Much as I hate to give credit to the Trump Administration for anything, I will (grudgingly) admit that its prolonged insult to the rule of law and simple competence made it impossible for the majority of Americans to continue ignoring the structural failures that facilitated its numerous offenses. Among those structural failures is the U.S. Senate.

As a report from the Guardian recently explained:

Critics of the US Senate say that for years now, the chamber has not been a field of fair democratic play, paralyzed by its own internal rules and insulated from the popular will by a 230-year-old formula for unequal representation.

Instead, its critics say, the Senate has become a firewall for a shrinking minority of mostly white, conservative voters across the country to block policies they don’t agree with and safeguard the voter suppression tactics that shore up Republican power.

The numbers are staggering.  Democratic senators represent approximately 40 million more voters than Republican senators–a disproportion hardly reflected in the Senate’s 50-50 split, a split that depends upon Kamala Harris to wield a tie-breaking vote.

By 2040, 70% of Americans are expected to live in the 15 largest states, and to be represented by only 30 senators, while 30% of Americans will have 70 senators voting on their behalf, according to analysis by David Birdsell of Baruch College’s School Of Public And International Affairs. The Senate has counted only 11 African American members in its history, out of almost 2,000 total.

The article provides several graphs that show the growth of disproportion, and they are visually stunning.

More than two centuries ago, to incentivize small states to join the union, the framers of the US constitution gave every state two senators, an arrangement that has always left some citizens vastly overrepresented in the body. But not until recent decades did a clear partisan split emerge in which Democrats were far more likely to represent bigger states, while Republicans represented many small states.

The trend has created an immense discrepancy in the influence that voters from less populous, mostly rural – and white, and Republican – states wield in the Senate, compared with voters from states with big cities and more voters of color.

A favorite example of how undemocratic things have gotten is a comparison between the state of California with the state of Wyoming. California has 70 times as many people as   Wyoming – but each state still gets two senators. As the article points out, that gives a small, conservative state the ability to counterbalance a giant, liberal state in any vote on energy policy, taxation, immigration, gun control or criminal justice reform.
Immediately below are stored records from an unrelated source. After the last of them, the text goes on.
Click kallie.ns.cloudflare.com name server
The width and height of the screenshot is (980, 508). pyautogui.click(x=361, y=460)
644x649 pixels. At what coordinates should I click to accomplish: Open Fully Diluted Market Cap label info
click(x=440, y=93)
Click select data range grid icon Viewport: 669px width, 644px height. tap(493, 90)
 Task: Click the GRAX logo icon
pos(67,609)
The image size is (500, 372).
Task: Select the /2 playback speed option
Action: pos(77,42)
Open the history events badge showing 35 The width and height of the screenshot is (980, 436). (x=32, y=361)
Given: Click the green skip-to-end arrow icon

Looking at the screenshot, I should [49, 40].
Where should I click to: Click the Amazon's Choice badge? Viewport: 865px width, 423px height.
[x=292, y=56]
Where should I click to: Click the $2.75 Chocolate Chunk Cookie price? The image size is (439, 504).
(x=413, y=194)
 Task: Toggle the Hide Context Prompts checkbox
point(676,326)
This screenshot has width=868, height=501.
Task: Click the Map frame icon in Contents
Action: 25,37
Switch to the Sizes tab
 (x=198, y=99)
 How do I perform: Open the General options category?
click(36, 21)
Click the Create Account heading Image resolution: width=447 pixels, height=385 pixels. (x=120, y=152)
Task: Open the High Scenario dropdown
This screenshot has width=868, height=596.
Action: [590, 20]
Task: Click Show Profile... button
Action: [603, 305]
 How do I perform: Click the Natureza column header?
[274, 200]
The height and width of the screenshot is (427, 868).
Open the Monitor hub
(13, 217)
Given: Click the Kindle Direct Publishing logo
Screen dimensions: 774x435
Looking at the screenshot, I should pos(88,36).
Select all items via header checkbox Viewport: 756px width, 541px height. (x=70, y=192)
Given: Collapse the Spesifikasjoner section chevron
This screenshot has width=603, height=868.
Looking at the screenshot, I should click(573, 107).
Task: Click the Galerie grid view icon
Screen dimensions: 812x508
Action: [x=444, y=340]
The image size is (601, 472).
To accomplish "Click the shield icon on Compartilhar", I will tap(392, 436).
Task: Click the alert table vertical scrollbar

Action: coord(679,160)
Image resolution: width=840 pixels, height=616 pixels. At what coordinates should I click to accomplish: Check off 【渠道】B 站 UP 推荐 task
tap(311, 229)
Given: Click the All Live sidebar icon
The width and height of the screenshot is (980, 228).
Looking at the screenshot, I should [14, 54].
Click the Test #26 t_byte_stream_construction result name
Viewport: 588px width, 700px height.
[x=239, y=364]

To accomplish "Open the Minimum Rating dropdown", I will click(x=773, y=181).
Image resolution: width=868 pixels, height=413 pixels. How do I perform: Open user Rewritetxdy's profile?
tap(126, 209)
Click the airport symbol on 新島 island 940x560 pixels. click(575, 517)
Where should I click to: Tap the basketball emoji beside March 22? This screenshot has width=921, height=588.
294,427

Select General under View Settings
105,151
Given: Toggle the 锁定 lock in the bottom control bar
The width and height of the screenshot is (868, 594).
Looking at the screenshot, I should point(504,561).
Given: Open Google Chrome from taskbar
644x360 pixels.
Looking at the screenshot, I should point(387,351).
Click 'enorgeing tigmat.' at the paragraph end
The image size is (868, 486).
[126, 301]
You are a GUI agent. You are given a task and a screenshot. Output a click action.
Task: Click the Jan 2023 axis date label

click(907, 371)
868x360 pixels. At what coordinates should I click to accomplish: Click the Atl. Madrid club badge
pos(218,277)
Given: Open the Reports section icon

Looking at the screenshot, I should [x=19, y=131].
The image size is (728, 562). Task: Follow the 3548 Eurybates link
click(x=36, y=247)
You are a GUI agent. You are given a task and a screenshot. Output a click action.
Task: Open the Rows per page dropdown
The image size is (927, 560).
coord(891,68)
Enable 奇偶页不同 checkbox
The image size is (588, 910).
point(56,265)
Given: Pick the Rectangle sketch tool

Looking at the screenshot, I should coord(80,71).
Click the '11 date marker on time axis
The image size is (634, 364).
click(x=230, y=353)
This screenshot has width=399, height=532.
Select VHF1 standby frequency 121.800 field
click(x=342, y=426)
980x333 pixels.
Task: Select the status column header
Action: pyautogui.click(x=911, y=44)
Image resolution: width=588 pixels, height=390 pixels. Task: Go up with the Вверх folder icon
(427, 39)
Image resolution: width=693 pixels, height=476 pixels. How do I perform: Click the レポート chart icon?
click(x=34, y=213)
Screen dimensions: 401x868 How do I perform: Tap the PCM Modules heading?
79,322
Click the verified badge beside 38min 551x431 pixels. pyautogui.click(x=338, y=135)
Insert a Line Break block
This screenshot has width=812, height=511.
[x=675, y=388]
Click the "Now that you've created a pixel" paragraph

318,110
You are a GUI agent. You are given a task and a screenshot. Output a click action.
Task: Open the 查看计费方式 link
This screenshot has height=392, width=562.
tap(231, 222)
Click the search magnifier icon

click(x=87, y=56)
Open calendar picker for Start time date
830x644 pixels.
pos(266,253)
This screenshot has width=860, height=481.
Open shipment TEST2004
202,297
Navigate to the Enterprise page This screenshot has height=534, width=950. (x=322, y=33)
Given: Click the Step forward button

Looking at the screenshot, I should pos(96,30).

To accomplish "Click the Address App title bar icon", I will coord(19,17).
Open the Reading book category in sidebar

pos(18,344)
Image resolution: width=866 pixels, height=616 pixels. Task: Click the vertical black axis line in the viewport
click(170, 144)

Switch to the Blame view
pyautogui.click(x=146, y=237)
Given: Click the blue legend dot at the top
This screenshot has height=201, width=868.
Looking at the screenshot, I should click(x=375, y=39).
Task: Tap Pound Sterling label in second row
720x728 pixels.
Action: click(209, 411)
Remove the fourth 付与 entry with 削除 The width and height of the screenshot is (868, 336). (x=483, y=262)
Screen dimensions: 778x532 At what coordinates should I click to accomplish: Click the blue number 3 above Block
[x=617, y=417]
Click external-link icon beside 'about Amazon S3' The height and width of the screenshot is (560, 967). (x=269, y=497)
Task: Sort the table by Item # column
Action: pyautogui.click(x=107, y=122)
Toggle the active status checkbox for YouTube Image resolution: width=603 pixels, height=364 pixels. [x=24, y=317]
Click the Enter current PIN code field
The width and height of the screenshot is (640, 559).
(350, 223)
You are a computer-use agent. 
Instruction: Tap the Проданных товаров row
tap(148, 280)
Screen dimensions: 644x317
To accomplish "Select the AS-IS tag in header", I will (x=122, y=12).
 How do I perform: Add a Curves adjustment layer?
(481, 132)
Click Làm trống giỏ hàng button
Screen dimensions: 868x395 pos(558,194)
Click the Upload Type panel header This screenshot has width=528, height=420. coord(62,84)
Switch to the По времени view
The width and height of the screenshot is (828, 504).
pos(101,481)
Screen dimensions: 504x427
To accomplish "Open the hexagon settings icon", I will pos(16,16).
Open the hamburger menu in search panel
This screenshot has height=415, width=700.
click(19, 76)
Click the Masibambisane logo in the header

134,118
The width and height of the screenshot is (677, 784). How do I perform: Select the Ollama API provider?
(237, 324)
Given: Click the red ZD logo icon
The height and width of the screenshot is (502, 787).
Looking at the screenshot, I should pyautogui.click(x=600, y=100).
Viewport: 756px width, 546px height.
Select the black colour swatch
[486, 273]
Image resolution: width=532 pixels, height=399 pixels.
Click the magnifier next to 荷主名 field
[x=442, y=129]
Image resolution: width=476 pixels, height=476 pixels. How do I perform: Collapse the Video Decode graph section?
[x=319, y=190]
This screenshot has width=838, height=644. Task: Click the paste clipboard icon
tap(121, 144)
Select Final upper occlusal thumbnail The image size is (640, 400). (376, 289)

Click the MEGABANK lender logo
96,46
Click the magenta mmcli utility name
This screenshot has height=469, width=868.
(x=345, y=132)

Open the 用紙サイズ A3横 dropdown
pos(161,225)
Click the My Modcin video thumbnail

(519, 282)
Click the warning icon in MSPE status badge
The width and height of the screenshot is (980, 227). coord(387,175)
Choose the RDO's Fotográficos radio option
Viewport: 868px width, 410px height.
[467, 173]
America is unlikely to change from two-senators-per-state, but there are other reforms that would make it at least marginally more difficult for a minority to constantly thwart the will of the majority. The current effort to eliminate the filibuster–or at the very least, return it to its former operation–is one. As it is currently used, it allows–even encourages– the Senate minority to block almost anything favored by the majority.

The filibuster has historically been used by both parties in different ways, but it “has always been used to block measures that would lead to racial equity and justice”, said Erika Maye, deputy senior director of criminal justice and democracy campaigns for Color of Change, a racial justice advocacy group.

“It’s been used to stop anti-lynching bills, to uphold the racist poll tax, to delay civil rights legislation – and more recently healthcare, immigration and gun violence reform,” Maye said.

The bottom line is that the disproportionate power exercised by rural states translates to disproportionate power for white voters. In a 2018 column, David Leonhardt calculated  that there are 0.35 senators for every million White people, versus 0.26 senators for every million African Americans and 0.19 for Hispanic Americans–a calculation that prompted Times opinion editors to brand the Senate “affirmative action for white people.”

There’s a reason the federal legislature fails to pass even measures that are popular with all voters–Republicans and Democrats alike. The absence of “one person, one vote,” and America’s current failure to deliver even remotely democratic self-government, leaves policy firmly in the hands of the plutocrats and their GOP supplicants.